Cinco minutos más tarde, Bill Patterson volvió a llamar a la puerta de su hija. Cuando Sidney le abrió la puerta, su padre se sorprendió ante su apariencia. Los ojos seguían rojos y cansados, pero ahora parecía brillar en ellos una luz que no había visto desde la muerte de Jason. Otra sorpresa era la maleta a medio hacer sobre la cama.
– Cariño, no sé la razón, pero el FBI está aquí -dijo sin apartar la mirada de la maleta-. Dicen que quieren hablar contigo.
– ¿El FBI?
De pronto se le aflojaron los músculos y su padre la cogió a tiempo para que no se tambaleara.
– Pequeña, ¿qué pasa? -preguntó, preocupado-. ¿A qué viene la maleta?
– Estoy bien, papá -contestó Sidney un poco más serena-. Tengo que ir a un lugar después del servicio.
– ¿Ir? ¿Adónde vas? ¿De qué hablas?
– Por favor, papá, ahora no. No puedo explicártelo ahora.
– Pero Sid…
– Por favor, papá.
Patterson desvió la mirada, incapaz de resistir la súplica en los ojos de Sidney, con una expresión desilusionada e incluso temerosa.
– De acuerdo, Sidney.
– ¿Dónde están los agentes, papá?
– En la sala. Quieren hablar contigo en privado. Intenté que se fueran, pero, demonios, son el FBI.
– Está bien, papá, hablaré con ellos. -Sidney pensó por un momento. Miró el teléfono que acababa de colgar y después consultó su reloj-. Llévalos al estudio y diles que estaré allí en dos minutos.

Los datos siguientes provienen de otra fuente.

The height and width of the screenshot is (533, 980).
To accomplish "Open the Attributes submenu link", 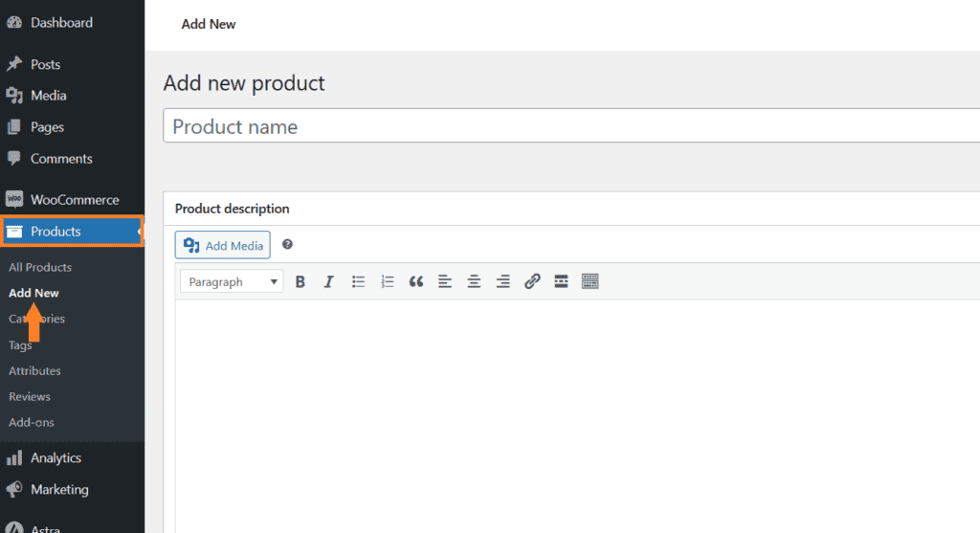I will click(34, 370).
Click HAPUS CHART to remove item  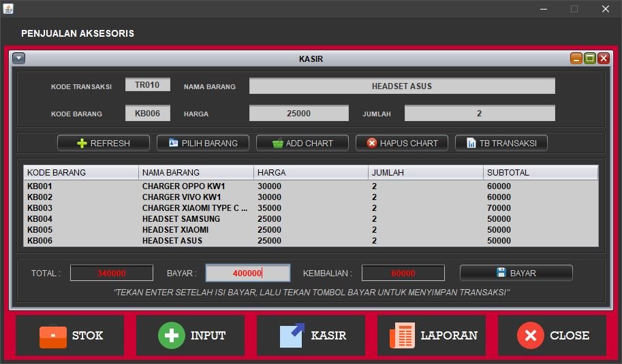point(401,143)
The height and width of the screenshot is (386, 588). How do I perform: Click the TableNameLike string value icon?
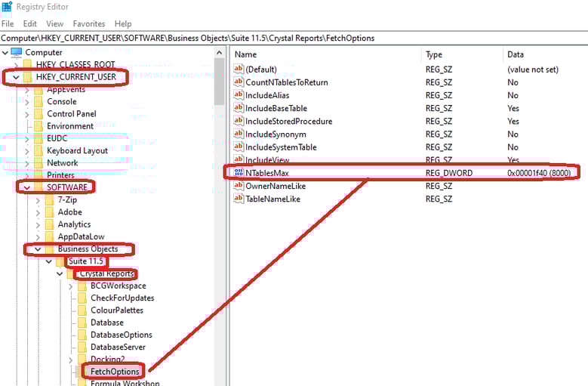coord(239,199)
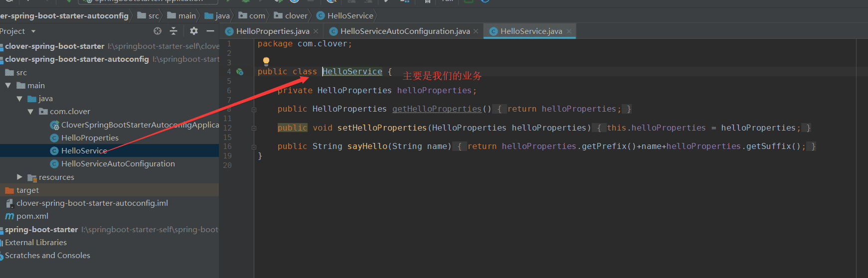Open Project panel settings gear
The width and height of the screenshot is (868, 278).
[x=194, y=31]
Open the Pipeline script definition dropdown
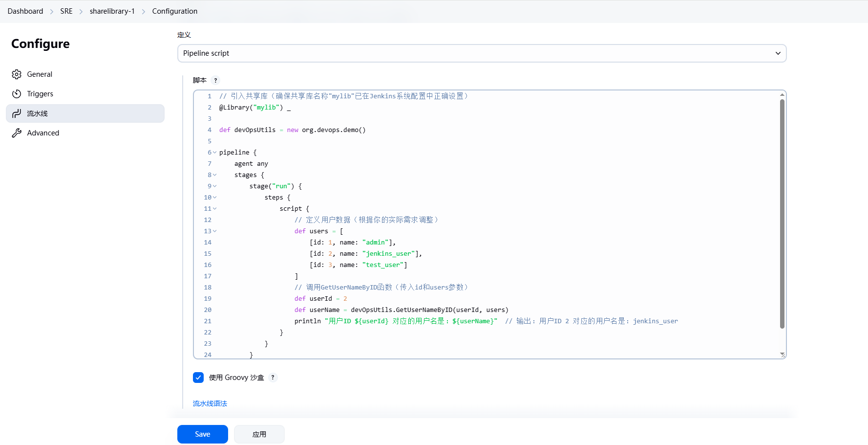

Sidney cerró la maleta y la metió debajo de la cama, seguida por la mirada atenta del padre.
– ¿Sabes lo que haces? -le preguntó él con el entrecejo fruncido.
– Lo sé -respondió Sid en el acto.
Jason Archer estaba esposado a la silla. Kenneth Scales, con una sonrisa de oreja a oreja, mantenía la pistola apoyada contra su cabeza. Otro hombre rondaba por el fondo.
– Buen trabajo, Jason -dijo Scales-. Quizá podrías labrarte una carrera en el cine. Es una pena que no tengas futuro.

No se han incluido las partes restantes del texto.